NSC officials feared that if members of Congress learned of third-country solicitations, they might be reluctant to restore U.S. aid for the Nicaraguan resistance movement, McFarlane said.
When asked what instructions he had given North and other staff members in 1984, McFarlane said he repeated Reagan’s wishes that “we were to do all we could to keep the Contras alive and functioning until we could win a vote of the Congress,” which eventually came in 1986.
He said he never personally knew of activities to which previous witnesses at the trial have testified: that North was deeply involved in fund-raising for the Contras from wealthy U.S. citizens, that North conducted numerous conferences with Contra leaders to give them military advice and that North directed a covert weapons-purchasing and resupply effort for the rebel forces.
McFarlane acknowledged receiving reports from North about Contra activities, but he said he simply assumed that North, like others in the U.S. intelligence community, had his own information sources. “Perhaps I was derelict in my duties,” he said, asserting that “it didn’t occur to me” that North was deeply involved in operations.
But McFarlane said that on one occasion he asked North to find out the number of a foreign bank account maintained by the Contras after “the ambassador of a Middle Eastern country” (identified in 1987 congressional hearings as Saudi Arabia) volunteered to provide $1 million a month as a good-will gesture to the Reagan Administration.
He said that Reagan later had a private White House meeting with “the head of state of that country” (identified by Congress as King Fahd) and that the nation increased its donation to $2 million a month.
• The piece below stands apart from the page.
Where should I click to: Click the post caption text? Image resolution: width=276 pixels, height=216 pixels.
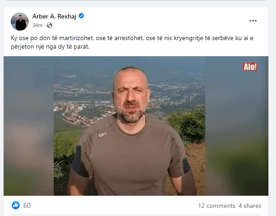132,42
At least $24 million of that money had flowed to the Contras by mid-1985, McFarlane testified.
In that year, he said, White House officials discussed the possibility of getting U.S. charities to provide food and medicine for the Contras and Reagan suggested forming a tax-exempt foundation to collect private money for weapons and military equipment. McFarlane, in response to a question, noted that Reagan is not a tax lawyer.